The slaves are in the galley, sharpening their oars. With Distant hearts…JOA seem to be plotting their own revolution, ready to overturn fakes and frauds and poised to take over with a proletarian victory. Armed with an arsenal of razor edged guitar, drums that sound like bullets flying through the air, and the melodically haunting vocals of the bearded lady, the time is right, and with Things Asleep in the Sun, possibly their finest moment to date they win their opening battle, leaving rows of talentless pretenders lying face down, dead in the dirt.
This record is as beautifully delicate and fragile as one could possible imagine, but yet it's so deeply powerful, rising to every crescendo of chewed up angst and each impassioned battle-cry. A Spell cast with fingers is an eerie masterpiece with almost disturbing high pitched shrieking vocals that allow us a brief insight into pure torture and despair right from it's opening lament; "we carried around this love like a still born child". In spite of its brilliance however, A Spell cast…is merely a fitting prelude for Was Christ among us that night, a 10 minute epic and isolated vignette, that is stapled with the beautiful flagship moment of "there's all these silences, they're filling up the room with songs of love and trust." It captures a quieter side of JOA and one that is none less mythical and magical than their rawk out moments, like The Bellringer's Warning - a perfectly executed shot of revenge and a final spear through the heart of the enemy. Yet what's most apparent on Distant Hearts, a work of great majesty and beautifully-timed complexity, is that JOA aren't afraid of anything.

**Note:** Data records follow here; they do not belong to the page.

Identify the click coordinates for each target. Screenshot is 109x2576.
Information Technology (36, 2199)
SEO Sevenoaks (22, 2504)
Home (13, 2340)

Michelle Dalton, Eclectic Honey

What is it with Steve Albini and Irish bands these days? They must have built a tunnel running from Whelans to Chicago. Joan Of Arse are the latest locals to be touched by the hand of Albini, and the results are pretty great. The band's first album was marred by sounding like it was recorded in a damp shed, but the charmingly titled Distant Hearts, A Little Closer shows them making a giant stride forward. At times it's all low-key and Oldham-esque folky, at times it sounds like a rocking, gothic Neil Young, and at times it sounds a little bit like an Irish version of Pavement, all of which are good things. Excellent.